#### [Supplied data]
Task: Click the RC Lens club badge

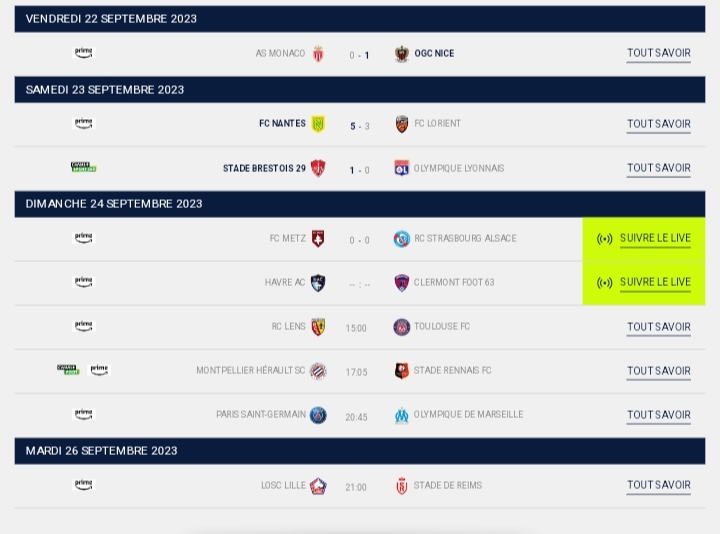Action: click(x=318, y=327)
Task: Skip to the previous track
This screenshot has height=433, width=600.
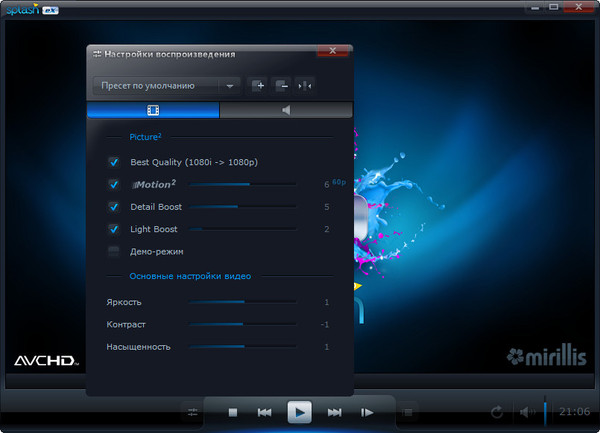Action: tap(264, 412)
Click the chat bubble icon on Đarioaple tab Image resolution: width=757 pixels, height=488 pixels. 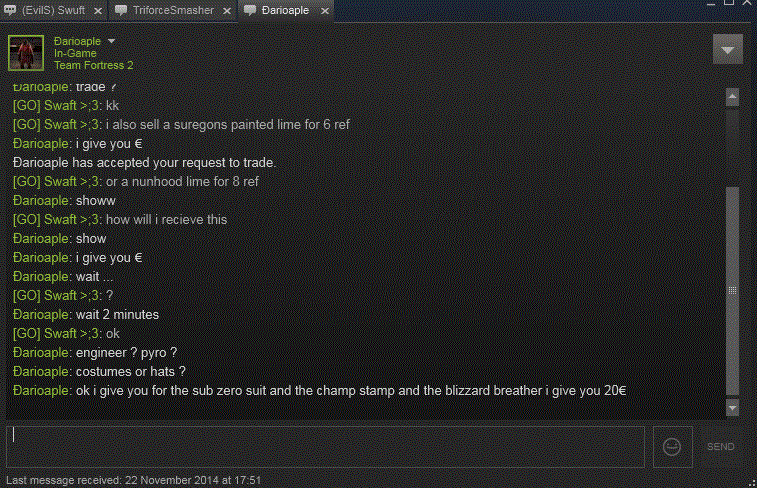(249, 10)
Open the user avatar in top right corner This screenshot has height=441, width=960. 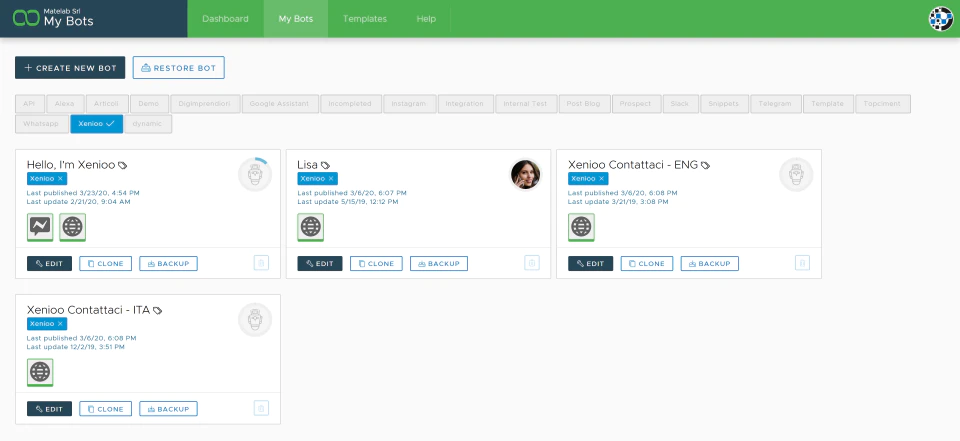941,19

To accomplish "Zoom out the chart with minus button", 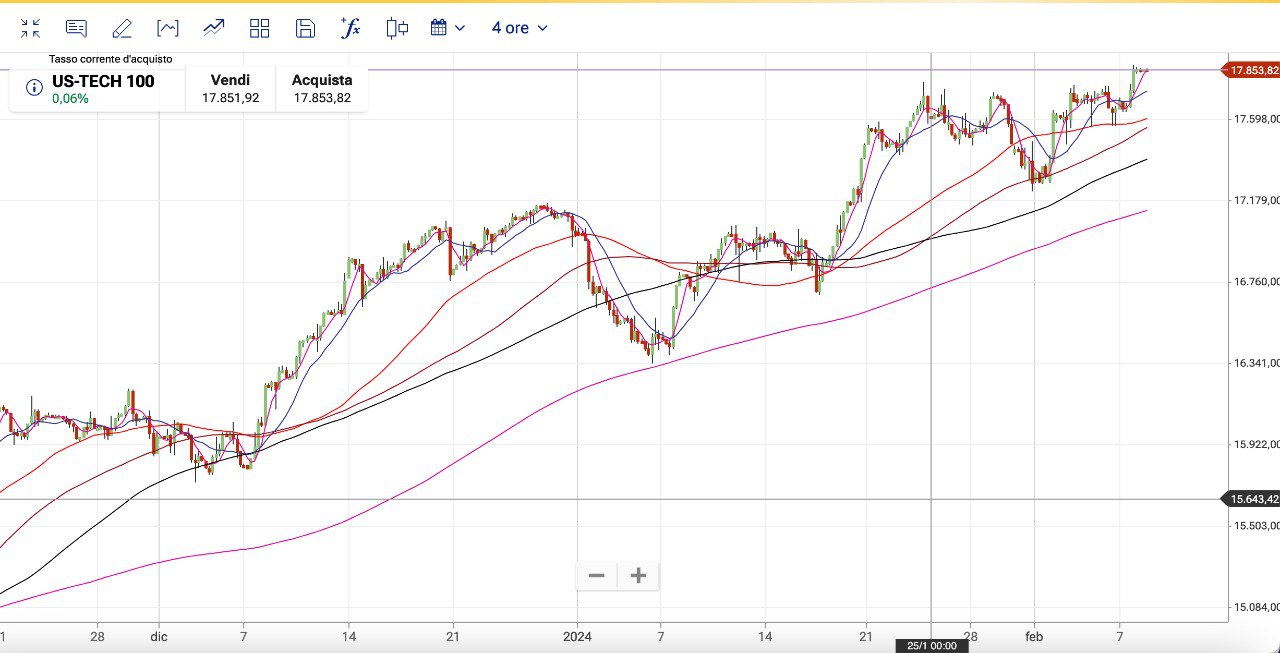I will (597, 576).
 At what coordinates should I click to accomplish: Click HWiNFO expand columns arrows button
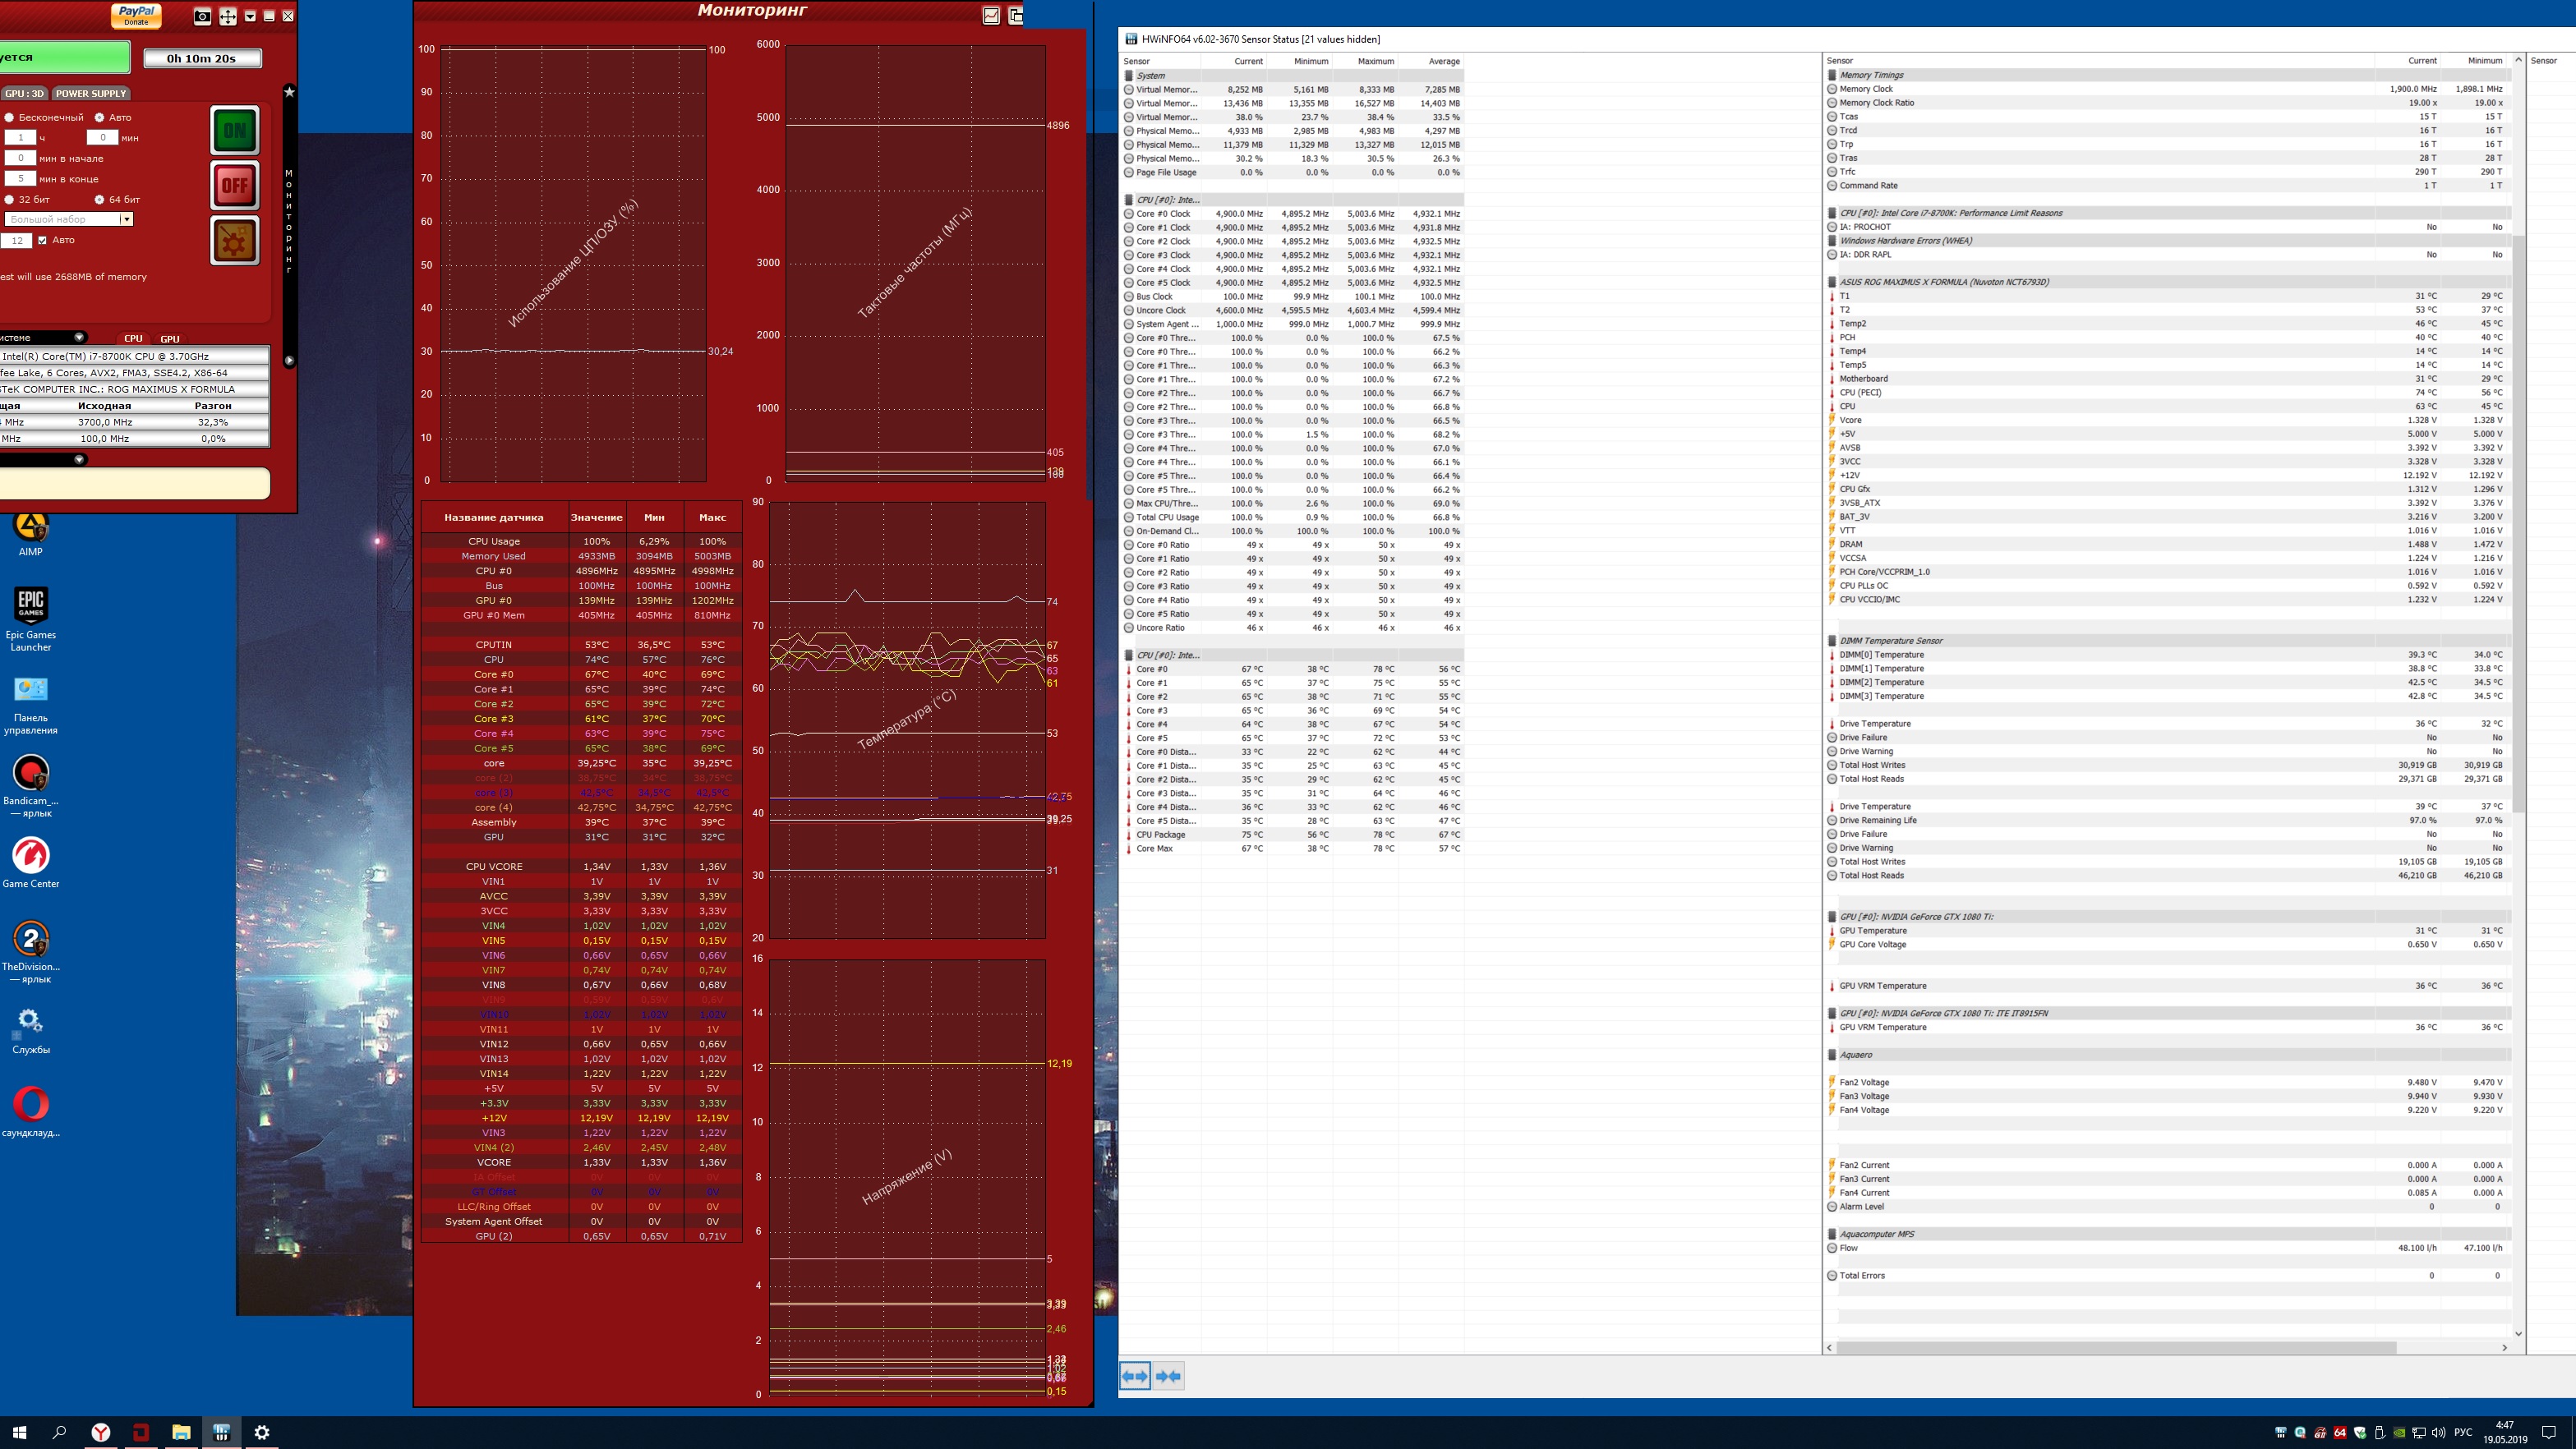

#### [Request]
Gather every line of the rows above that contains the string "Task". Case counts.

#### [Response for this exercise]
Task: Click the RC Lens club badge
Task: Skip to the previous track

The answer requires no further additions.